Et, en orbite autour de lui, une lune, Dimorphos, de 160 mètres de diamètre – plus haut que la statue de la Liberté.

C'est sur cette lune que le vaisseau, environ cent fois plus petit qu'elle, viendra finir sa course, projeté à une vitesse de 24 000 km/h.

L'impact projettera des tonnes et des tonnes de matière.

Mais cela ne va pas détruire l'astéroïde, cela va juste lui donner un petit coup, a expliqué Nancy Chabot, du Laboratoire de physique appliquée de l'Université Johns Hopkins, qui conduit la mission en partenariat avec la NASA.

Ainsi, l'orbite du petit astéroïde autour du gros sera réduite de seulement environ 1 %, a-t-elle affirmé.

Grâce aux observations réalisées par des télescopes sur la Terre depuis des décennies, on sait que Dimorphos fait actuellement le tour de Didymos en 11 heures et 55 minutes exactement.

À l'aide de ces mêmes télescopes, cette période sera de nouveau mesurée après la collision. Elle sera alors peut-être de 11 heures et 45 minutes, ou quelque chose comme ça, a dit la chercheuse.

De combien exactement? Les scientifiques ne le savent pas, et c'est justement ce qu'ils veulent découvrir. De nombreux facteurs entrent en jeu, dont l'angle d'impact, l'aspect de la surface de l'astéroïde, sa composition ou encore sa masse exacte, inconnus jusqu'ici.

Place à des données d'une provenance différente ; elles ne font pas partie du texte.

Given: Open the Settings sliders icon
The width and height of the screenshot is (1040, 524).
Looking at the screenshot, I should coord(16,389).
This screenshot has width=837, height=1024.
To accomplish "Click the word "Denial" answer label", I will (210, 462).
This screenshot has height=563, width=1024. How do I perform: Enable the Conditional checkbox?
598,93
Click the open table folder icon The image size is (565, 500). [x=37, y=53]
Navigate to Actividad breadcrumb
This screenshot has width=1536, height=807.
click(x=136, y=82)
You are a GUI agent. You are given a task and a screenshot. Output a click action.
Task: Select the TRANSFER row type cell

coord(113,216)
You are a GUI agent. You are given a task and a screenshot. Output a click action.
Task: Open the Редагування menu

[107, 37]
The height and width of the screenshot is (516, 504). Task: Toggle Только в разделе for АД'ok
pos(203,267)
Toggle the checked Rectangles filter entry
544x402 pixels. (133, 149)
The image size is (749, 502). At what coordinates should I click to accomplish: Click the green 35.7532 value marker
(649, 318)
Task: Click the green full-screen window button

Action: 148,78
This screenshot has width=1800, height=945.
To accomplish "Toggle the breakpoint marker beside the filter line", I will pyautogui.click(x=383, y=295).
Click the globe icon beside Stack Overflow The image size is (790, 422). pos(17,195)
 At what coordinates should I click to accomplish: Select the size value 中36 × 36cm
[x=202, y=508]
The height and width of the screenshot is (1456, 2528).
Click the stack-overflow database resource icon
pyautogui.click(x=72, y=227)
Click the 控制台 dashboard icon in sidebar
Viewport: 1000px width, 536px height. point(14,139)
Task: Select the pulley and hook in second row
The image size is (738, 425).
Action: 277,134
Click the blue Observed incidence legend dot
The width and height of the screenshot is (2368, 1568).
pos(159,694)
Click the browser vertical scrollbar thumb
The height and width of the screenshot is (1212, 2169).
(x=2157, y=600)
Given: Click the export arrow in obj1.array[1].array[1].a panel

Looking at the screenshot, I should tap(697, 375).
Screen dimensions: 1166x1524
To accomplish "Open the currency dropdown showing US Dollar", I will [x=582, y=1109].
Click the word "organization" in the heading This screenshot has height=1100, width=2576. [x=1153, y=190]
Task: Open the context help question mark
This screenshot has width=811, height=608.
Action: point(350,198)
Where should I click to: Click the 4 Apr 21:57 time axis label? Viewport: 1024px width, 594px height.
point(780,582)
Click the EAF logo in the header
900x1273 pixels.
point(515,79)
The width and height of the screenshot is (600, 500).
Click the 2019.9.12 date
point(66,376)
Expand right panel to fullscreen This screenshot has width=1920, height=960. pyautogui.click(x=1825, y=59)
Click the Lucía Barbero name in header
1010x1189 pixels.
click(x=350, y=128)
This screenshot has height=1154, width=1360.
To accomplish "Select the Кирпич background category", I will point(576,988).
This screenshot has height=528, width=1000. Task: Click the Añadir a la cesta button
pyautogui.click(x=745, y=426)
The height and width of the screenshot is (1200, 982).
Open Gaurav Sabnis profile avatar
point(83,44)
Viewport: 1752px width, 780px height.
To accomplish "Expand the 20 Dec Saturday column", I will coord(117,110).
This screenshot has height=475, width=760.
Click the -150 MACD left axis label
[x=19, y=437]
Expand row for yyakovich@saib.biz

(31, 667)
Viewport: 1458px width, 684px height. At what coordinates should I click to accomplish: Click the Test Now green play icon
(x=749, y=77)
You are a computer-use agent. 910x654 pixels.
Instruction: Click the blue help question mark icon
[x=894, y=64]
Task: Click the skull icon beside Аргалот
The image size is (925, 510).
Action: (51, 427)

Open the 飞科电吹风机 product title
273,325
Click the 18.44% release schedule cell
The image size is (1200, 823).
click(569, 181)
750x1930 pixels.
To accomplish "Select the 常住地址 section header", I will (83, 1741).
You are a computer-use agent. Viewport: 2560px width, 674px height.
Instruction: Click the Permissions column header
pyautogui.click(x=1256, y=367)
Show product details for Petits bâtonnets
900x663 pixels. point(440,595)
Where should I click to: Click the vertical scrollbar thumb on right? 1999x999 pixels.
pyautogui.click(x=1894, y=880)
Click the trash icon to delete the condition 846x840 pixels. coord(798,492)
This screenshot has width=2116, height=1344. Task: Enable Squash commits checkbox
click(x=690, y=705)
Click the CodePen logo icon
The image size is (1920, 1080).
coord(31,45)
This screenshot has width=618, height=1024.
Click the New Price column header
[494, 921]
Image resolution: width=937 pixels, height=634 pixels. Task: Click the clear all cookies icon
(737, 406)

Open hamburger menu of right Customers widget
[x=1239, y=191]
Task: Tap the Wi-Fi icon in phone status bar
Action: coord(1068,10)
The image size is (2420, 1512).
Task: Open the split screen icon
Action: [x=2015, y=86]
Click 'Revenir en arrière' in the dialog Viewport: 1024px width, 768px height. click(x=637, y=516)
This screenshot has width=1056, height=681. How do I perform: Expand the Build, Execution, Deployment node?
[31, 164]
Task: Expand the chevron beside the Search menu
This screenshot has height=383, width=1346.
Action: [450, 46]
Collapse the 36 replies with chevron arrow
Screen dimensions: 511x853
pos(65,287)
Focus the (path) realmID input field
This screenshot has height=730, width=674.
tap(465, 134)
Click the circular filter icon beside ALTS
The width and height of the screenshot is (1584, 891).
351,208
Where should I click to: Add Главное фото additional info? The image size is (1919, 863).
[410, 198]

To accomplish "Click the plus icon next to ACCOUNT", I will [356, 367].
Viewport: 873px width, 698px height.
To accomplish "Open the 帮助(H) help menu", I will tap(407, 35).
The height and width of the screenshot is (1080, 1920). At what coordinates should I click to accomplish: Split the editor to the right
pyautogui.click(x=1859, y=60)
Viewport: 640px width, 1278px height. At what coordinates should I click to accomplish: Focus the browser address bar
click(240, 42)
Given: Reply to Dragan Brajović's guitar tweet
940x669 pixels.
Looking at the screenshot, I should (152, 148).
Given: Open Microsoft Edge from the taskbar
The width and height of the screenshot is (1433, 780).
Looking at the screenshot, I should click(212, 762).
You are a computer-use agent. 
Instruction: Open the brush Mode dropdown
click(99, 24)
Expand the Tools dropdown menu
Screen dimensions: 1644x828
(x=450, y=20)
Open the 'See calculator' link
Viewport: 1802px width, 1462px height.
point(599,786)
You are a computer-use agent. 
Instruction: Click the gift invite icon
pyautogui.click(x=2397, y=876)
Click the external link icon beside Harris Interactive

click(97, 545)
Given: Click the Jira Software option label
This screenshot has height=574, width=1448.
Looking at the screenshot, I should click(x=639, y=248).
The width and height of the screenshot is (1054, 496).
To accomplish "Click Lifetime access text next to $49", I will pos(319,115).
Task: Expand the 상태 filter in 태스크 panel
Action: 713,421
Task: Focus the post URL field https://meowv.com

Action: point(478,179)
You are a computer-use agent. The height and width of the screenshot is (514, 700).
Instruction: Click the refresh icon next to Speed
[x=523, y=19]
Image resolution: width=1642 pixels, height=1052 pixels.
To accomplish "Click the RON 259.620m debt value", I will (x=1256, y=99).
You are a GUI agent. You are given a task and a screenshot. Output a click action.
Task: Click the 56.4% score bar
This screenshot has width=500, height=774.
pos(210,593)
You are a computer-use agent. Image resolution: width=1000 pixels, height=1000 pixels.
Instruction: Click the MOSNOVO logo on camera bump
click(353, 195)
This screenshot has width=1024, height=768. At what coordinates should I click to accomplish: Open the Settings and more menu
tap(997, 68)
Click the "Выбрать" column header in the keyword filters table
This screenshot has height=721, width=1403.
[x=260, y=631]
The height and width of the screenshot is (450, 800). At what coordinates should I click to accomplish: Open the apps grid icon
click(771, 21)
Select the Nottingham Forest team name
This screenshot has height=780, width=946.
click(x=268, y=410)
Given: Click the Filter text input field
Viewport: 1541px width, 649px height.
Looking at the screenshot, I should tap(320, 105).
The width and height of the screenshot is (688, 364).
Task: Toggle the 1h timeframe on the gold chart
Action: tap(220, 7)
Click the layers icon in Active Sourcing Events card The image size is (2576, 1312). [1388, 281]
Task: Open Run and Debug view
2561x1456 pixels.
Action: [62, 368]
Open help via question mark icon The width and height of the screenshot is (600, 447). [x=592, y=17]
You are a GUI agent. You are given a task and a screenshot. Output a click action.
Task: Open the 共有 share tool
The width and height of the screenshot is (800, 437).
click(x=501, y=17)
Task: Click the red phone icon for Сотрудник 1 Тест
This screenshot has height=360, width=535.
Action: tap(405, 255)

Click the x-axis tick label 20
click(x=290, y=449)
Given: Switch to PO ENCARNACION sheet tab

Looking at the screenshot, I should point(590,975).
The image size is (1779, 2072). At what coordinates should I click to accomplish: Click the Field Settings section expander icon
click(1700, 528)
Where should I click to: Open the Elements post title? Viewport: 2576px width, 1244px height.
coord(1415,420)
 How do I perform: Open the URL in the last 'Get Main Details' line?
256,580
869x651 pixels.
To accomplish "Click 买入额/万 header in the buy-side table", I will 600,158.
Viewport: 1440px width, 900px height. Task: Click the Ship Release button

De cette façon, si un jour un astéroïde est découvert sur une trajectoire de collision avec la Terre [...] nous aurons une idée de la force dont nous aurons besoin pour que cet astéroïde manque la Terre, a expliqué Andy Cheng, de l'Université Johns Hopkins.

L'orbite autour du Soleil de Didymos, le gros astéroïde, sera également légèrement modifiée, du fait de la relation gravitationnelle avec sa lune, a précisé M. Cheng. Mais ce changement est trop petit pour être mesuré. Donc c'est une expérience très sûre, a-t-il affirmé.

Boîte à outils

Un petit satellite fera également le voyage. Il sera lâché par le vaisseau principal dix jours avant l'impact, et utilisera son système de propulsion pour dévier légèrement sa propre trajectoire.

Trois minutes après la collision, il survolera Dimorphos, afin d'observer l'effet du choc, et possiblement le cratère à la surface.

Le coût total de la mission est de 330 millions de dollars.

Si le test est concluant, nous pensons que cette technique pourra faire partie d'une boîte à outils, que nous commençons à remplir, de manière à dévier un astéroïde, a expliqué Lindley Johnson. Il a, par exemple, cité des méthodes qui pourraient utiliser la force gravitationnelle d'un vaisseau volant proche d'un astéroïde durant une longue période, ou bien l'utilisation de laser.

Mais il a rappelé que la clé était d'abord d'identifier les menaces potentielles. La stratégie est de trouver ces objets non seulement des années, mais des décennies avant tout danger de collision avec la Terre, a-t-il souligné.

Environ 27 000 astéroïdes proches de la planète bleue sont connus à l'heure actuelle.

L'astéroïde Bennu, qui mesure 500 mètres de diamètre, est l'un des deux astéroïdes identifiés de notre système solaire posant le plus de risque pour la Terre, selon la NASA.

Mais d'ici 2300, le risque d'une collision n'est que de 0,057 %.